# Исходный фрагмент

Белый задается вопросом о самом себе: «<…> что получится из загнанного семейной ситуацией ребенка, боящегося естественных проявлений?»[251] Всю жизнь он пытается дать ответ на этот вопрос. Он воспроизводит в своих самоописаниях-самосочинениях свои Я как плоды настойчивых педагогических усилий отца и матери. Несмотря на активную роль матери, несмотря даже на близость сына к ней в детстве и общую с ней (но не с отцом) любовь к музыке, видимо, именно отношения с отцом оказались самыми важными и наложили неизгладимый отпечаток на воображение, жизнь и творчество писателя. Впрочем, в разных произведениях это проявилось в разной мере: в романах о Котике и в воссоздании детства в мемуарах матери уделяется не меньшее внимание. Представляется, что для взрослого Белого отец (или призрак отца) остался важнейшим референтом, а мать осталась таковым в гораздо меньшей мере.

Белый в одних случаях признавал, в других опровергал сходство литературных персонажей со своим отцом. В первом томе воспоминаний он пишет: «Не останавливаюсь на наружности отца; я ее описал в “Крещеном китайце” <…>»[252]. Там же Белый говорит о непосредственной автобиографичности «Котика Летаева»: «<…>неАндрей Белый написал, а Борис Николаевич Бугаев натуралистически зарисовал то, что твердо помнил всю жизнь <…>»[253]. В других же случаях Белый, напротив, решительно отрицает автобиографическую основу тех же самых романов о детстве. В предуведомлении к «Крещеному китайцу» он отвергает параллели между своим детством и детством Котика, между своим отцом и отцом Котика:

В изображении ребенка, конечно, я пользовался и своими детскими воспоминаниями; и отчасти пользовался в изображении родителей Котика некоторыми (весьма немногими) штрихами, взятыми у своих родителей; но вся фабула, постановка характеров, конфигурация человеческих отношений есть плод чистейшей фантазии автора; и тот, кто хотел бы проводить параллель между детством автора и детством «Котика», впал бы в глубочайшее заблуждение <…> Характер профессора Летаева сложен автором из целой группы людей <…>[254].

Как бы то ни было, сходство описанного в мемуарах быта Бугаевых с картинами жизни Летаевых не вызывает сомнений, включая разительное сходство романного отца с мемуарным. В романах Московского цикла образ профессора Коробкина тоже заимствует приметы профессора Бугаева, но не во всем.

# Исходные данные
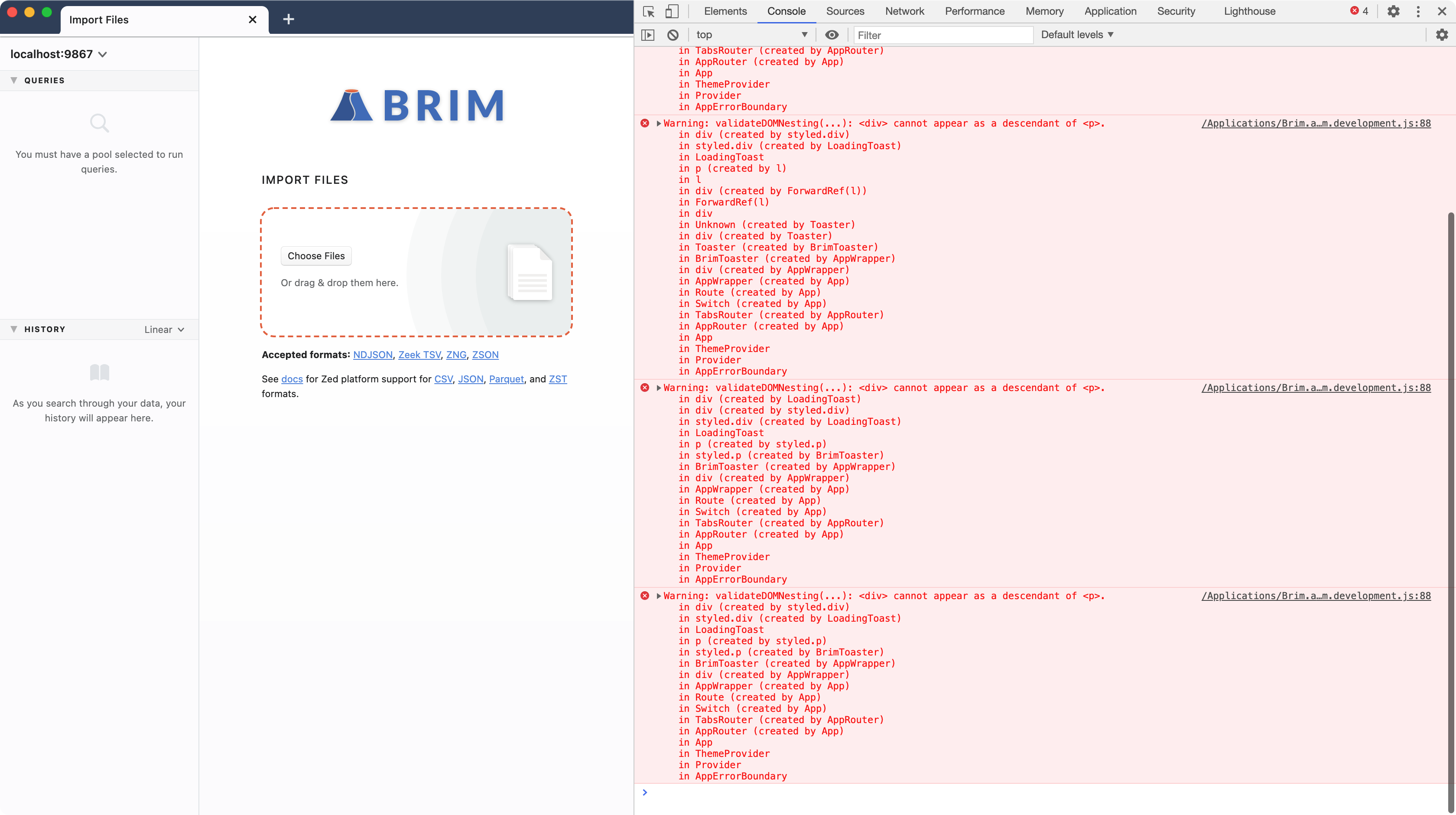Clear the console output
Image resolution: width=1456 pixels, height=815 pixels.
673,35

# Задания
a: Продублируйте отрывок из фрагмента о Белом от слов «В изображении ребенка, конечно, я пользовался» до слов «группы людей <…>[254].» включительно.
b: Переведите на английский язык предложение из фрагмента о Белом: «Белый в одних случаях признавал, в других опровергал сходство литературных персонажей со своим отцом».
Строки с данными никак не связаны с фрагментом о Белом.

# Ответы к заданиям
a:
В изображении ребенка, конечно, я пользовался и своими детскими воспоминаниями; и отчасти пользовался в изображении родителей Котика некоторыми (весьма немногими) штрихами, взятыми у своих родителей; но вся фабула, постановка характеров, конфигурация человеческих отношений есть плод чистейшей фантазии автора; и тот, кто хотел бы проводить параллель между детством автора и детством «Котика», впал бы в глубочайшее заблуждение <…> Характер профессора Летаева сложен автором из целой группы людей <…>[254].

b: In some cases Bely acknowledged, and in others refuted, the resemblance of literary characters to his father.